## Text shown
Since  $E = 1/(1 + \frac{T_o}{W})$ , in order to maintain a constant efficiency, W should be proportional to  $T_o$ . In other words, the following equation must be satisfied:

$$W = KT_o \tag{2}$$

Here  $K = \frac{E}{1-E}$  is a constant depending on the efficiency E to be maintained. Once W and  $T_o$  are known as functions of n and p, the isoefficiency function can often be determined from Equation (2) by simple algebraic manipulations.

#### 2.2 Parallel Architectures and the Associated Data Communication Costs

We consider two possible communication models for message-passing parallel computers. The first model captures the cost of communication in multicomputers that use *store-and-forward* routing (e.g., first generation multicomputers such as nCUBE1 and Intel IPSC/1). The second model captures the cost of communication in multicomputers that use *cut-through* routing (also known as worm-hole routing) [9] (e.g., the second generation multicomputers such as nCUBE2 and Intel IPSC/2). On a machine with store-and-forward routing, each intermediate processor on the data path between the source and the destination of a message receives and stores the full message and then forwards it to the next processor in the path. The time required for the complete transfer of a message containing m words between two processors that are x connections away (i.e., there are x-1 processors in between) is given by  $t_s + (t_h + t_w m) \times x$ , where  $t_s$  is the startup time,  $t_h$ (per-hop time) is the time delay for a message fragment to hop from one processor to the neighboring one, and  $t_w$  (per-word transmission time) is equal to  $\frac{y}{B}$  where B is the bandwidth of the communication channel between the processors in bytes/second and y is the number of bytes per word of the message. On a machine with cut-through routing, the time required to transfer a message of size m words between two processors that are x hops away becomes  $t_s + t_h x + t_w m$  because the data bytes are sent in a pipelined fashion through the intermediate processors. A processor on the data path between the sender and the recipient of a message does not wait for the complete message to arrive before forwarding it to the next processor on the path. Instead, the data bytes are forwarded one by one as they are received. Note that if a message has to be passed between two directly connected processors, the time taken is the same with both the routing methods. Usually  $t_h x$  is much smaller than  $t_s$  and  $t_w m$  for practical instances, and therefore, we shall ignore  $t_h$  in the rest of the paper. Also, we assume that a processor can send or receive on only one of its ports at a time, although the ports on which it sends and receives can be different.

## Exercise tasks
1. State whether each statement agrees with the text on parallel communication costs. Answer yes or no, and quote the deciding words.
(a) With store-and-forward routing, each intermediate processor holds the entire message before passing it on.
(b) A processor may send on several of its ports at the same time.
(c) For two directly connected processors, cut-through routing takes less time than store-and-forward routing.
2. Answer these questions from the text on parallel communication costs.
(a) On what does the constant K depend?
(b) What other name does cut-through routing have?
(c) What is the term t_s called?
The listing that comes after the text on parallel communication costs is separate material.

## Source material

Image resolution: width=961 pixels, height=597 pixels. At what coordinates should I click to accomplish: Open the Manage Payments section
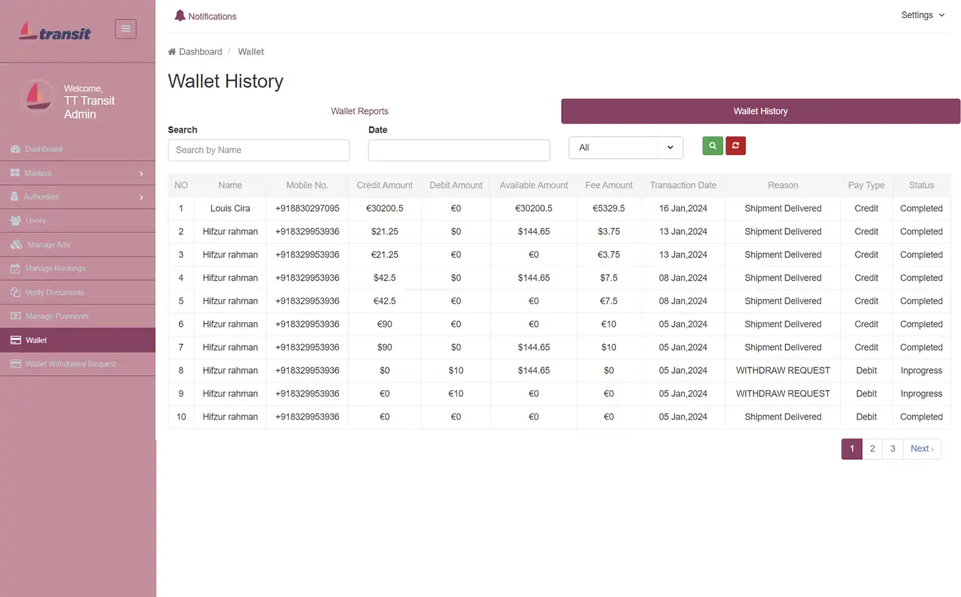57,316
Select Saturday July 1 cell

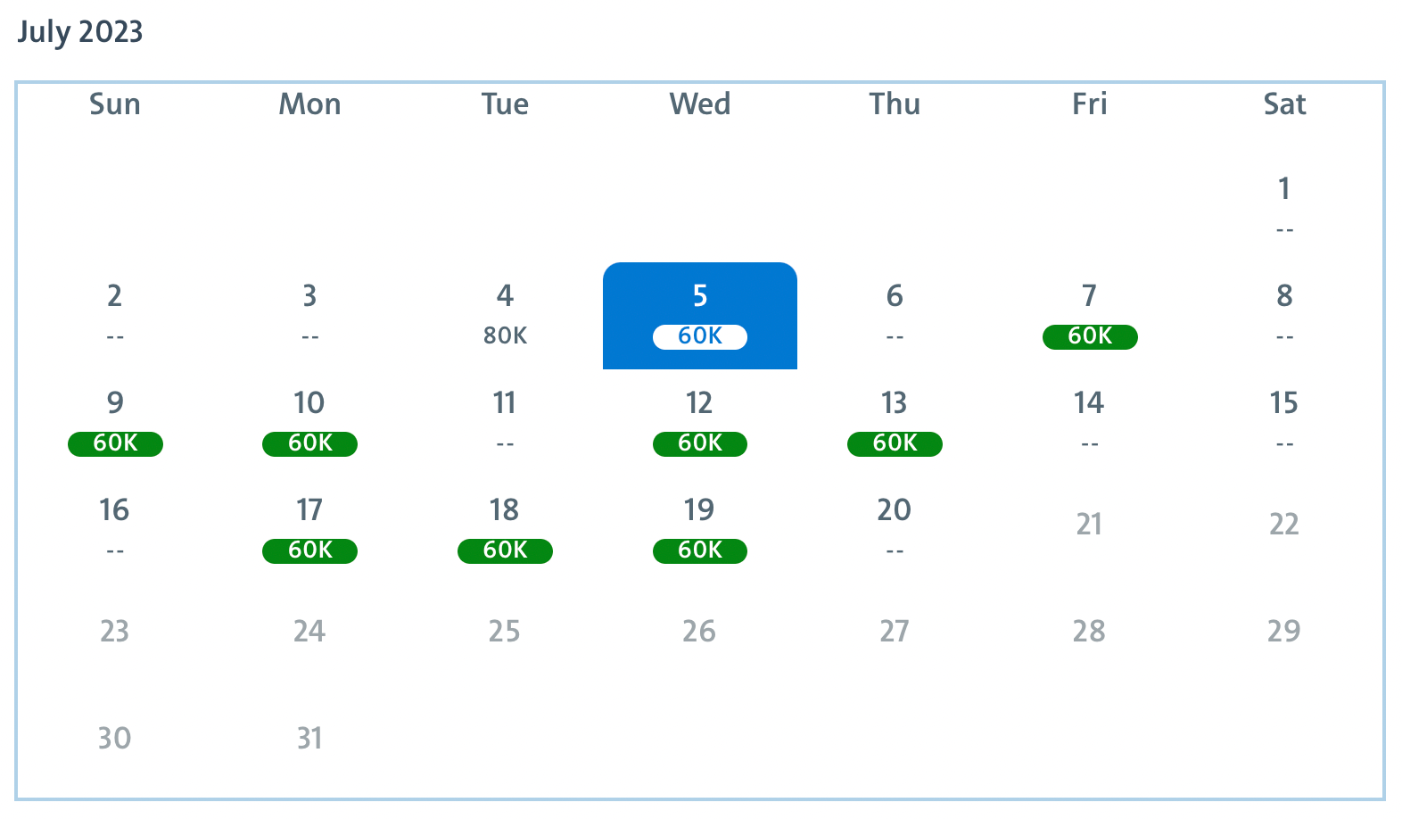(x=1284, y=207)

## Responses per task
1.
(a) Yes: "receives and stores the full message and then forwards it to the next processor in the path"
(b) No: "a processor can send or receive on only one of its ports at a time"
(c) No: "the time taken is the same with both the routing methods"

2.
(a) The efficiency E to be maintained.
(b) Worm-hole routing.
(c) The startup time.